**DATASET EXCERPTS:**
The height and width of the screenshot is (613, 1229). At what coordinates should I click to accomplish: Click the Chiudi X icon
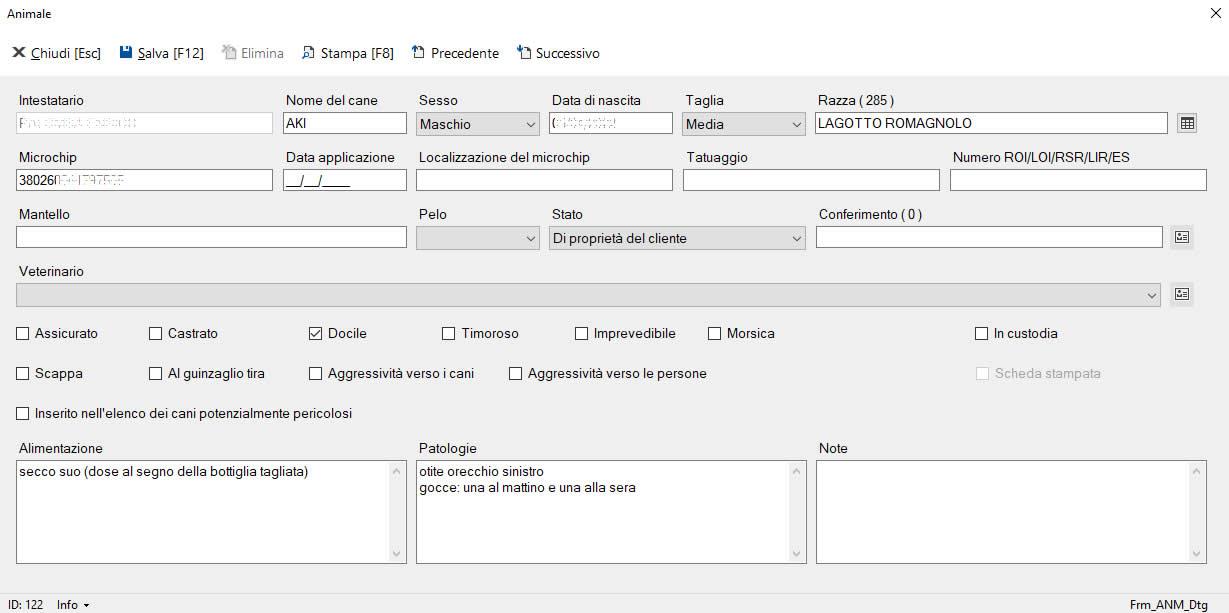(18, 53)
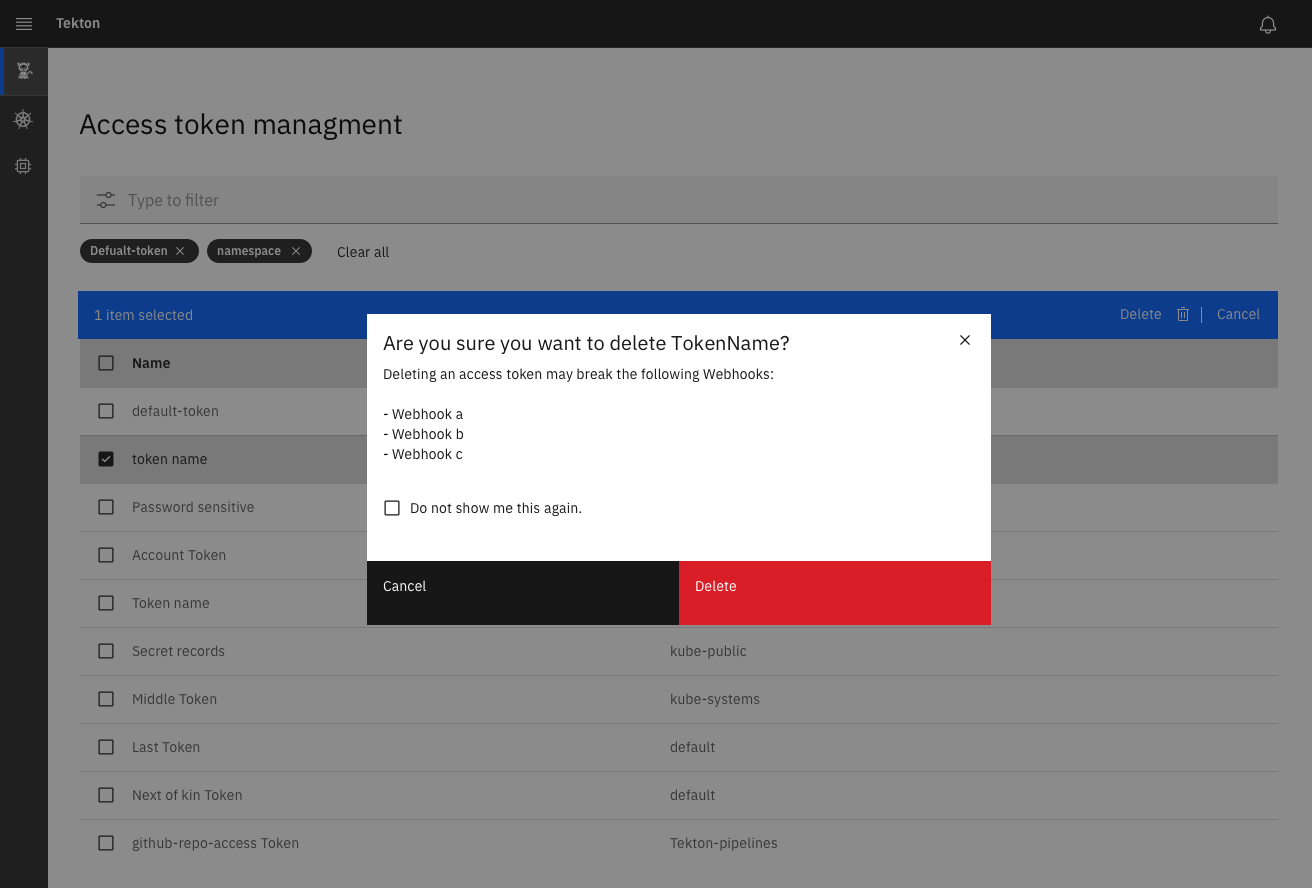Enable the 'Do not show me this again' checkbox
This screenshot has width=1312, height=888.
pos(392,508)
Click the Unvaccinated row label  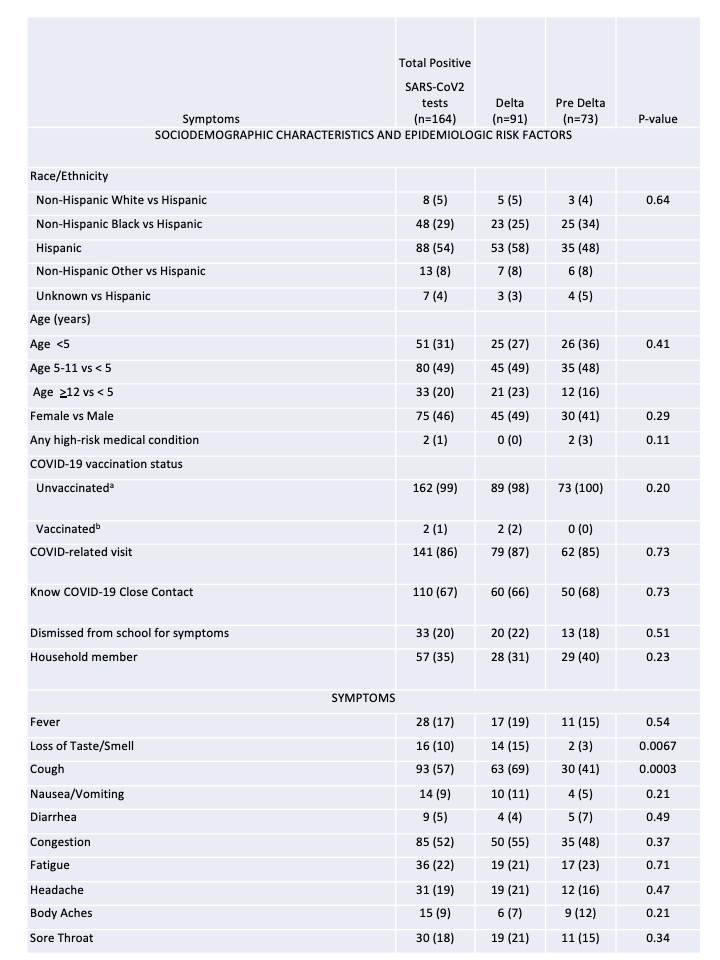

* * *

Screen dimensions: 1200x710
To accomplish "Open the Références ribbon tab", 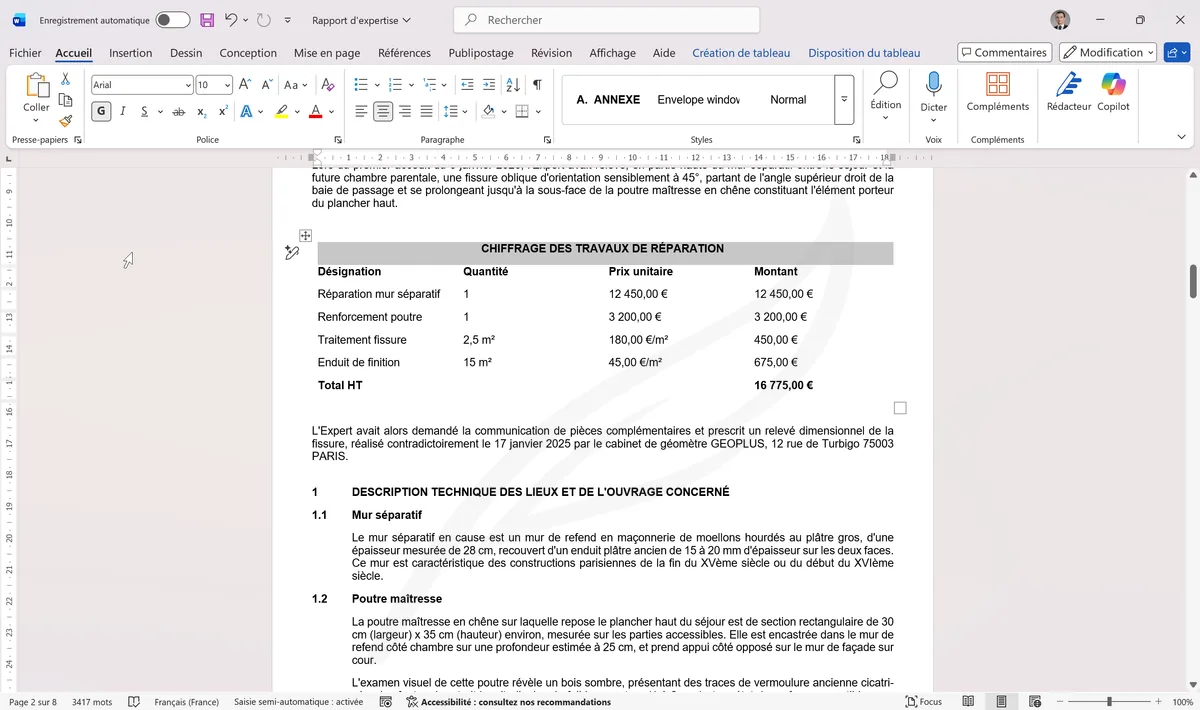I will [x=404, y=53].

**EXERCISE BRIEF:**
Repeat exactly, and only, the entries from the line with "The height and" through the line with "Click the Unvaccinated row label". Pictures are skipped.

**RESPONSE FOR THIS EXERCISE:**
The height and width of the screenshot is (613, 1229). At what coordinates should I click to accomplish: Click the Chiudi X icon
(18, 53)
Enable the 'Do not show me this again' checkbox
This screenshot has width=1312, height=888.
pos(392,508)
Click the Unvaccinated row label  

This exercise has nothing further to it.